弁護士の田代隼一郎が、ながら運転に対する規制「ながら運転」の厳罰化に備えてと題して動画で分かりやすくご説明させていただきました。ぜひ、ご覧くださいませ。

こんにちは。弁護士の田代です。

今回の動画では、「ながら運転に対する法規制」についてご説明します。

あまり知られてないかと思いますが、先日、道路交通法の改正法が公布されました。

その内容は、「ながら運転」に対しての厳罰化を含むものです。この改正案は、今年(令和元年)中に施行される予定になっていますので、厳罰化はそう遠くはありません。

ところが、「ながら運転」という言葉は、例えばスマートフォンや携帯電話をいじりながらとか、あるいは音楽を聴きながらとか、そういうイメージはなんとなくあるかもしれませんが、必ずしも「何が法律上規制されてるのか」、これはそれほど明確に広まっていないと思います。

そのため、今回の動画では、「ながら運転」とは何か、どんなものが法律上どんな風に規制されているのか、こういった点についてご説明したいと思います。

 

ながら運転に対する国の規制

まず、「ながら運転」に対しての国の規制からご説明します。

国の規制というのは、つまり法律による規制です。道路交通法上、画面(下記)に表示されてるような規制がされています。

まず、ざっと読みますと、

 

①自動車又は原動機付自転車を運転する場合においては、②当該自動車等が停止しているときを除き、携帯電話用装置、自動車電話用装置その他の無線通話装置(③その全部又は一部を手で保持しなければ送信及び受信のいずれをも行うことができないものに限る。

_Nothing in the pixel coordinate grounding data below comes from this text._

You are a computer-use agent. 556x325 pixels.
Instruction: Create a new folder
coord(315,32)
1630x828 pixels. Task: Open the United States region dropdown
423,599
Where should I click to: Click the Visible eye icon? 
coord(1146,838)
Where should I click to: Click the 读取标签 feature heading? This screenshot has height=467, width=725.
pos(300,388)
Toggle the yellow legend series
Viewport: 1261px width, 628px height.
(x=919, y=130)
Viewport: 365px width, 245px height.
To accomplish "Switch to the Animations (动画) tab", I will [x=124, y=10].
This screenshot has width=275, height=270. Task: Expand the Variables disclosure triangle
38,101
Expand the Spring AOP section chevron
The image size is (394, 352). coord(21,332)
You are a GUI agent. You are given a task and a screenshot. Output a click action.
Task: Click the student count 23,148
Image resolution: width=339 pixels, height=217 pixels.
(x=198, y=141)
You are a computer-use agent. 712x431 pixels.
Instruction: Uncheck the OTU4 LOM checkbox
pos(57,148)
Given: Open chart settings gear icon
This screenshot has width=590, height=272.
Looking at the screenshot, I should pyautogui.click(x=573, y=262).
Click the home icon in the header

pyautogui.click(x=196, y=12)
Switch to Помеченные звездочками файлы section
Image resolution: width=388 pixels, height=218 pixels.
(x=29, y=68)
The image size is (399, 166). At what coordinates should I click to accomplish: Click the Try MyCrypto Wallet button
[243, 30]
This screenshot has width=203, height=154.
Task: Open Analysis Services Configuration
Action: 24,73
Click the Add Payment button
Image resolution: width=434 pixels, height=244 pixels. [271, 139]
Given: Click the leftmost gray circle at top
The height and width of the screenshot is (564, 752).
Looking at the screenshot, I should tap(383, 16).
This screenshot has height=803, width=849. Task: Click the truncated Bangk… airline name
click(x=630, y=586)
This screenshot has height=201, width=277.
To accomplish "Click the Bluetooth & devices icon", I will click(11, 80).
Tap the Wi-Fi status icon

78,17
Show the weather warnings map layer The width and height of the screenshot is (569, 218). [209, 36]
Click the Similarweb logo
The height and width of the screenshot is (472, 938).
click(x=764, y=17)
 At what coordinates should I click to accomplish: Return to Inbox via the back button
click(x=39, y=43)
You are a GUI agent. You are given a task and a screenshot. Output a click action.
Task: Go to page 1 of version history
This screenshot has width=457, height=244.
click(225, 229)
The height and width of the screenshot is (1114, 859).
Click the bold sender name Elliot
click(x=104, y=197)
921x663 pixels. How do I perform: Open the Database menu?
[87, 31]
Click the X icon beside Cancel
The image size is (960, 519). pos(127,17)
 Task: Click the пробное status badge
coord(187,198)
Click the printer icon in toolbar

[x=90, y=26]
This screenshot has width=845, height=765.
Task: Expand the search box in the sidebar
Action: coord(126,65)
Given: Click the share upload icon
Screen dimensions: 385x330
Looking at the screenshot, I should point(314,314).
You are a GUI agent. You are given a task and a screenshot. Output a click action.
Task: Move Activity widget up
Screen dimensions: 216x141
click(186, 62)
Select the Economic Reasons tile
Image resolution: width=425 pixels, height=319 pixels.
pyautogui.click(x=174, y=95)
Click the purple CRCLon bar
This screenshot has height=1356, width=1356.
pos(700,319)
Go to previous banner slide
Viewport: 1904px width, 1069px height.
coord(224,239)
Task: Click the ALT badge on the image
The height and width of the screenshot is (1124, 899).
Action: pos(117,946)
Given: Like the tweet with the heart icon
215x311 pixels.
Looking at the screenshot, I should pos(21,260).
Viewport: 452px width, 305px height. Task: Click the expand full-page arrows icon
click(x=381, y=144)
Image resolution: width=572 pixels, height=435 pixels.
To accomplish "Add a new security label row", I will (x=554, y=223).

)を④通話のために使用し、又は当該自動車等に取り付けられ若しくは持ち込まれた⑤画像表示用装置に表示された画像⑥注視しないこと。

非常にわかりにくい言葉ですので、これは非常に解説のしがいがあるかなと思います。

いくつか個別に要素を取り出して解説します。

 

① 自動車又は原動機付自転車を運転する場合においては、

まず、「自転車または原動機付自転車を運転する場合においては」と、こういう場面に限定されています。

これはつまり、道路交通法上の規制は、”自転車”の運転者は対象外、と。携帯電話の使用とかそういったものについての自転車を運転しながらの使用は、法律上は制限されていない、と、こういうことがまず読み取れます。

 

② 当該自動車等が停止しているときを除き

次の要素として、「当該自動車等が停止しているときを除く」

と。この②ですね。こういった限定もされています。

つまり、自動車が停止している時には、いわゆる「ながら運転」(スマートフォンの使用あるいはカーナビの入力等)も許される、ということが分かります。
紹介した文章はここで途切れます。